**Problem requirements:**
Lines below starting with the line with "Given: Open the 2022 Final findings link" and going on through the line with "You are a computer-use agent. Viewport: 600px" must be output exactly; the rest of the records must be left out.

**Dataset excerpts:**
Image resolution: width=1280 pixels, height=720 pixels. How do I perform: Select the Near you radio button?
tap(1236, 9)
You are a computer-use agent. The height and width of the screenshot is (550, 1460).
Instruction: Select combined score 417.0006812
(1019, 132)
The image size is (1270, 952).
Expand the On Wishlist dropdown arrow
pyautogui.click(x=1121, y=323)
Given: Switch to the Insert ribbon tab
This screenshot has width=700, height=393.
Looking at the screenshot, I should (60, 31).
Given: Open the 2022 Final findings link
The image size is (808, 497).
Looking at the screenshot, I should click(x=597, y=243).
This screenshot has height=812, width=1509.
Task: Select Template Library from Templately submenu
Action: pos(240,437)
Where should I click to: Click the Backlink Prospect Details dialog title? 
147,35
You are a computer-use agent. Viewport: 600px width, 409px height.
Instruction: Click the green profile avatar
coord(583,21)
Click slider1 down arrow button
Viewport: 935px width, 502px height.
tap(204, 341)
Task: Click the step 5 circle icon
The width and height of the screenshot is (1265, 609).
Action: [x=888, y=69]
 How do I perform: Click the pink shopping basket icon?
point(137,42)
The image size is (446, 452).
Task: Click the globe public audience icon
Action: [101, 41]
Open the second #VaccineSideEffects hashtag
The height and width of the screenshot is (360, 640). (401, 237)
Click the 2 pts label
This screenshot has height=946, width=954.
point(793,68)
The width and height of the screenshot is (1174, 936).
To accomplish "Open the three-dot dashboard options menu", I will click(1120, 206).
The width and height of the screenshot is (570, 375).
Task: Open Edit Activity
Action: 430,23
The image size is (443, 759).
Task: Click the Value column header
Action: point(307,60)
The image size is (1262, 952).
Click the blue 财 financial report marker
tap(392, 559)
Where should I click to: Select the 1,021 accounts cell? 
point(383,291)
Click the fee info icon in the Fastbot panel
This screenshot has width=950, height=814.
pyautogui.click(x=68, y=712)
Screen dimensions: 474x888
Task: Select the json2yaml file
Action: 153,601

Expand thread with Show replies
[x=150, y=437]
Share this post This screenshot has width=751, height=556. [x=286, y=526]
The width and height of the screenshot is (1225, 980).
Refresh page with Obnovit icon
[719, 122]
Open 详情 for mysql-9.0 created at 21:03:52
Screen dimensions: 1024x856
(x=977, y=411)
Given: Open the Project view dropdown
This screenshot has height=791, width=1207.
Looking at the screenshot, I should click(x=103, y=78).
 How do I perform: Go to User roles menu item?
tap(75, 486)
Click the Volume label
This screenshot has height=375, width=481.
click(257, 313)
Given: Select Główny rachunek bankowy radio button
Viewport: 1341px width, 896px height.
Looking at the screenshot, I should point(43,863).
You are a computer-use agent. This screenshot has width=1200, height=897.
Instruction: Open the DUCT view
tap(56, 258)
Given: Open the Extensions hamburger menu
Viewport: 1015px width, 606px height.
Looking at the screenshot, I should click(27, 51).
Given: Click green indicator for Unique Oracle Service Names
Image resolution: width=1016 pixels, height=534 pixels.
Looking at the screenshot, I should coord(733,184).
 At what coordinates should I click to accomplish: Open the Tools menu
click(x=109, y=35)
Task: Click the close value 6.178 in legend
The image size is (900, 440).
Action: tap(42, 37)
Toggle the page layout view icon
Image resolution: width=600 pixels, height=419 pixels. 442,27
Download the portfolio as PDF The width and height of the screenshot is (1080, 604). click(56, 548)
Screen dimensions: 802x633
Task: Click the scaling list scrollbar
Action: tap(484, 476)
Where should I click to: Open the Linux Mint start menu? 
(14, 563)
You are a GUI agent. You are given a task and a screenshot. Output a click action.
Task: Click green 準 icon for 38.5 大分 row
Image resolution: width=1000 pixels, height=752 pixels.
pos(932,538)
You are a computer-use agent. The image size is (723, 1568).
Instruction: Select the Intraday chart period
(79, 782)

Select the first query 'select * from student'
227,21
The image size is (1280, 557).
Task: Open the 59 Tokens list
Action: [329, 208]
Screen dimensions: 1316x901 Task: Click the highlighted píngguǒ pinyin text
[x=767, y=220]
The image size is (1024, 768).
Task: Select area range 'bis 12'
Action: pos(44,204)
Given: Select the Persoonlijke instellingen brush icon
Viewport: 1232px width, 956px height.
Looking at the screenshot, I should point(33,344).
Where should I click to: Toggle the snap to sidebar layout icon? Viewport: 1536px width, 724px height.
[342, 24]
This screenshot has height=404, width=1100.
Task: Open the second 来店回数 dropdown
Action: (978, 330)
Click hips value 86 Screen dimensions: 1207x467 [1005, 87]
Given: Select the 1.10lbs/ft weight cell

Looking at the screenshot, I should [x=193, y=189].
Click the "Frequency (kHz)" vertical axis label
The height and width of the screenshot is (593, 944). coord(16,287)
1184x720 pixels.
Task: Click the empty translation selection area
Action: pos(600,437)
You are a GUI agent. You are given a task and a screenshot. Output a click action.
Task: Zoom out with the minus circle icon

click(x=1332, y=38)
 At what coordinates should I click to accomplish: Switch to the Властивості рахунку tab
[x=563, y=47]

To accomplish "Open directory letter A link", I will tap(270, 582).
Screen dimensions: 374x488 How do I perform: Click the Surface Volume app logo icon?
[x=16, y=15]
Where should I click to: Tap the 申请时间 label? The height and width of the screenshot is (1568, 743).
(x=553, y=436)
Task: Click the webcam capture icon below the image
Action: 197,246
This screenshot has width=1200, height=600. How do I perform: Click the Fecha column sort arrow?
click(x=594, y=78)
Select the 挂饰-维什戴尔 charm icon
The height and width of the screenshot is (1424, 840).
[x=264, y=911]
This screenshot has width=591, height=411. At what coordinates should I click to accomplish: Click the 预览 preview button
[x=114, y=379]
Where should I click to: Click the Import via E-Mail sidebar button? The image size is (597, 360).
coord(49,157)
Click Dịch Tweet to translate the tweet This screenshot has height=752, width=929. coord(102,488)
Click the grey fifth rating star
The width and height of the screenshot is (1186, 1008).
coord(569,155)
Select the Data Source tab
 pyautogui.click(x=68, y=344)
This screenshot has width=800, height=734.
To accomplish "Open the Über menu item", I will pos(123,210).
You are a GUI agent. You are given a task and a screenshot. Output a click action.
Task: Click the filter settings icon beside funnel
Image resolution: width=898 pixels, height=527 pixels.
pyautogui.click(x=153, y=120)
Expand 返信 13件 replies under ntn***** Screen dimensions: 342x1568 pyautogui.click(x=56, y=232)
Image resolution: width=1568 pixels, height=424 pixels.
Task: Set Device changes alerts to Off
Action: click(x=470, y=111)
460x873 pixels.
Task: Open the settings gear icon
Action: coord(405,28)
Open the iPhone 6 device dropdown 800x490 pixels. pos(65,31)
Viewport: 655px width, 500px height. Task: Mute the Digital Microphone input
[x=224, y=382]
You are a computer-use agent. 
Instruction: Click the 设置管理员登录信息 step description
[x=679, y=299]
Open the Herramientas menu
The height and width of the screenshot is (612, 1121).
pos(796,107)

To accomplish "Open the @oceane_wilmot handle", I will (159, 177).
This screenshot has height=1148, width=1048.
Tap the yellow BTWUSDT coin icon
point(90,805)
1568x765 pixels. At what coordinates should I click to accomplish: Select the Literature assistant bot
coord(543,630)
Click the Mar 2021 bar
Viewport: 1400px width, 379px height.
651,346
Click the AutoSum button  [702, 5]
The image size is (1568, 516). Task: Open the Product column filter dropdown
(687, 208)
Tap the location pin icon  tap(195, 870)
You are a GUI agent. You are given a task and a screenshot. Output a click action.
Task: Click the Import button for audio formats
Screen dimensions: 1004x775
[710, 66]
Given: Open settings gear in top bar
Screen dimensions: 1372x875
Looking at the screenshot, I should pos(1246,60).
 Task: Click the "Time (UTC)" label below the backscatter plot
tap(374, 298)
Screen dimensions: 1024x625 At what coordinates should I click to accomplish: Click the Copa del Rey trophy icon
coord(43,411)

**Task answer:**
Given: Open the 2022 Final findings link
The image size is (808, 497).
Looking at the screenshot, I should click(x=597, y=243).
This screenshot has height=812, width=1509.
Task: Select Template Library from Templately submenu
Action: pos(240,437)
Where should I click to: Click the Backlink Prospect Details dialog title? 
147,35
You are a computer-use agent. Viewport: 600px width, 409px height.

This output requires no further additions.